Opponents of the toll say it unfairly taxes businesses in the Rockaways, which must pay more for deliveries. More importantly, they say, the added expense limits their customer base because people would rather eat and shop elsewhere than pay the $3.50.

“People in Howard Beach have a real aversion to this toll,” said Tubridy, of one nearby community shut off from the Rockaways by the levy.

“Anything that cuts down on business growth and job development is something we need to take a firm look at,” said Councilman James Sanders, Jr. (D-Laurelton), who is chairman of the City Council’s Economic Development committee.

Sanders said he planned to request a study from the MTA with data showing why they “hold on so religiously” to the Cross Bay toll.

Lisa Schwartz, a spokeswoman for the MTA, which operates the bridge, said “by state law we have to charge the toll.” The bond act that financed the bridge requires the toll, but Pheffer said the MTA got around the law in passing the residents’ exemption and could do so again.

To abide by the law that maintains a toll must be collected, the MTA charges Rockaway and Broad Channel residents the $1.75, but the money is then credited back to their EZPass accounts.

“It’s amazing how creative they became when they wanted to,” said Shapiro. “When they want to do it, they can get it done.”

Tubridy hopes the MTA’s building at the bridge can be transformed into a community center if the crossing fee is eliminated.

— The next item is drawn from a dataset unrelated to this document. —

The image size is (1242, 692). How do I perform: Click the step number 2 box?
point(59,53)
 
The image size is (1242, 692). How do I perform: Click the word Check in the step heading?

He said the bridge is actually losing money and that the toll remains in place only because of the MTA’s “institutional mind of not letting go.”

Shapiro said the bridge “basically sustains itself,” but that “it’s certainly not generating any money.” Pheffer, she said, is in the process of setting up a meeting with the MTA and other interested parties to discuss getting rid of the toll.

Until a solution can be worked out, Councilman Joseph Addabbo (D-Howard Beach) suggested the city and state stop collecting during the off season from Labor Day to Memorial Day on a trial basis.

“The Rockaways has turned the corner. It’s seen housing developments come up, businesses thriving and new ones created,” he said. “To continue in that direction things need to happen and one of those things is the removal of that toll.”